[Entries taken from a collection]
========================

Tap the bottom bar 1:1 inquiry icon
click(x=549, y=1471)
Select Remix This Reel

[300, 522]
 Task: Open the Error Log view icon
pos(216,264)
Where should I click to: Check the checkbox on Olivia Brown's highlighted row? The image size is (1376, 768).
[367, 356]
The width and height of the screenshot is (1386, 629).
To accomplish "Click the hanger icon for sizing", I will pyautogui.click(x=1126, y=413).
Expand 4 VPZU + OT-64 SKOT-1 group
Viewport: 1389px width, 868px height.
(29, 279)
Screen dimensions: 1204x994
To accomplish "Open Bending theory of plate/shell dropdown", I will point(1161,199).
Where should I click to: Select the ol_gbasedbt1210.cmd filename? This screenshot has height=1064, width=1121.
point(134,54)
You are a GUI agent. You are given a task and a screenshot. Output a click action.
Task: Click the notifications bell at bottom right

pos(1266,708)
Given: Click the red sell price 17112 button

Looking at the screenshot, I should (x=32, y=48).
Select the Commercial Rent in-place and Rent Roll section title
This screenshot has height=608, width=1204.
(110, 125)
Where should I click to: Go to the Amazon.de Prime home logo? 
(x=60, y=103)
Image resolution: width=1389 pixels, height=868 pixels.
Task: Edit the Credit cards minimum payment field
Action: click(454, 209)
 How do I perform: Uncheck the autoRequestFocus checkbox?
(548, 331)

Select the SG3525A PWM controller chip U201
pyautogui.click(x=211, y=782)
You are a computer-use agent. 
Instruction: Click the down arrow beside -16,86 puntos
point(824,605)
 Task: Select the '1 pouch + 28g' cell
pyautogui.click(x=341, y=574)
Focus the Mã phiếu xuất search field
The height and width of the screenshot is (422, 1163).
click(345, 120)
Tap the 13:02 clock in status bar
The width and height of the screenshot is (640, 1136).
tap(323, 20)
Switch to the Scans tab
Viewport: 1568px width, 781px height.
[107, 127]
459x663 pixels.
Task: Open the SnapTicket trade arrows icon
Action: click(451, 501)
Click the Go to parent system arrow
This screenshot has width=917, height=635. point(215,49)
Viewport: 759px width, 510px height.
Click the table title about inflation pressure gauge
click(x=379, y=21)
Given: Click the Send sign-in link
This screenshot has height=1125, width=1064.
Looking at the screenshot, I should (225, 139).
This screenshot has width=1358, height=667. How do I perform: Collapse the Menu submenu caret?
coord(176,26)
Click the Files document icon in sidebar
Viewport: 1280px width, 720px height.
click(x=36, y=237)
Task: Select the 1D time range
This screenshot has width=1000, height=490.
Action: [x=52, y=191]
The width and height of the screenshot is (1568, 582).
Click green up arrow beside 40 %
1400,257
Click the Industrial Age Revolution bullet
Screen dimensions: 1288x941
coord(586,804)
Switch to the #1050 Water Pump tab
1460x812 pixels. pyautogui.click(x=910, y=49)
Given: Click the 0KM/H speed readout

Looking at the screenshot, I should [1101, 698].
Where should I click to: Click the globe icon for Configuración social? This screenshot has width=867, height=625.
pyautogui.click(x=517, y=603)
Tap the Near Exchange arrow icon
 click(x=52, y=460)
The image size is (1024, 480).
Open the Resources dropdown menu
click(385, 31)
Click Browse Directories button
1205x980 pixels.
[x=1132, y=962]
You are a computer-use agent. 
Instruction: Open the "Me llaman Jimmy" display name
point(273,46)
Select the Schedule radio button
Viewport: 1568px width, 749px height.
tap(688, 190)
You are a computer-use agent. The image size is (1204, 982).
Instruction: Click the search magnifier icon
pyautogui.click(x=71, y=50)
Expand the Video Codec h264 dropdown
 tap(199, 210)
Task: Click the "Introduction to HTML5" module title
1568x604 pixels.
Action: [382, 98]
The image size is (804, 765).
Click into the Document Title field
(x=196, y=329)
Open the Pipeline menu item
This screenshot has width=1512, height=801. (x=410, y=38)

========================

> [About this exercise] Search the entries for the word "will". Copy each line where it appears.

> [Solution to the exercise]
To accomplish "Click the hanger icon for sizing", I will pyautogui.click(x=1126, y=413).
To accomplish "Open Bending theory of plate/shell dropdown", I will point(1161,199).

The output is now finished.